High risk of bias and considerable methodological diversity was observed across all papers with retrospective observational bias impairing validity. 60% of each group included concomitant surgeries introducing considerable confounding, however readers should interpret this with a degree of pragmatism and appreciate these results as a reflection of real practice. Technical execution of percutaneous osteotomy varied, further confounding results and limiting validity. Reported scarf re-operative rates also deserve some scrutiny. Necas et al. (2020) identifies a reoperation rate of 8.8% following decompressive scarf, which the authors indicate as an acceptable range. This exceeds the UK average reoperation rate following orthopaedic trauma 8.6%.36 Acceptable revision rates remain ill-defined however one would caution accepting a higher incidence of revision surgery following clean elective cases.

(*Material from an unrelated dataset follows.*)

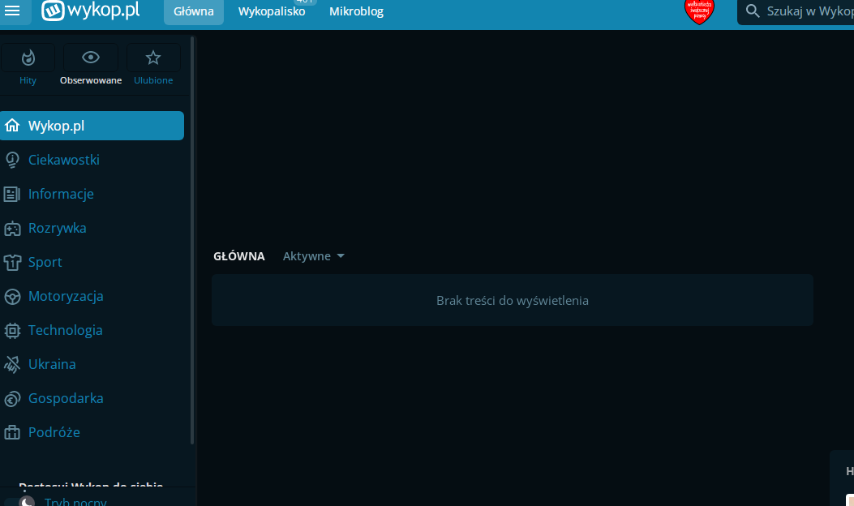Click the sidebar vertical scrollbar
Screen dimensions: 854x506
[192, 243]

An interesting observation was the failure to prioritise post-operative stiffness as an outcome. MIS proponents frequently attribute reduced joint stiffness with percutaneous techniques however no single study demonstrated this. This may reflect attitudes that ROM at the 5th MTPJ is less important than 1st ray, however these shortcomings marry opinions that reduced arthrofibrosis following MIS is purely theoretical and limited by selection bias.2
Strengths
Debate regarding open and percutaneous foot surgery remains both topical and contentious. These results add to the greater body of research providing the most recent evidence to guide foot and ankle surgeons when considering between an open scarf or percutaneous osteotomy for reducing tailors bunion deformity. Clear rationale and study aims were identified, exploring topical themes, and providing meaningful data to support clinicians. PICO and PRISMA facilitated a transparent and exhaustive screening process to identify existing research. Structuring a well-defined inclusion/exclusion criterion enabled repeatable data extraction of key studies. All included papers were subjected to rigorous quality assessment and review of bias using established academic tools. Mean statistical analysis of shared clinical and patient reported outcomes provided measurable data to meet the primary objective of the project. Combined quantitative analysis and detailed narrative regarding individual procedure complications enabled remaining secondary objectives to be met.
Limitations
Low study numbers limited external validity, however fortunately, surgical episodes were similar for both procedures. Quality assessment identified heterogeneity and methodological shortcomings for all studies, with poorly reported patient demographics, and confounding. PROMs (AOFAS & FFSS) in all studies were unvalidated, generally favouring surgeon outcomes, poorly correlating with perceived patient importance factors, and grossly impairing internal validity.37 Appraisal of case series was not exempt from scrutiny and remains ambiguous. Modified Coleman Methodology Scores are convenient and repeatable quality assessment tools however can be ambiguous and interpretation can be subjective.14
Conclusion
Summary recommendations:
There is insufficient evidence to determine the most effective surgical procedure to reduce buniontte deformities.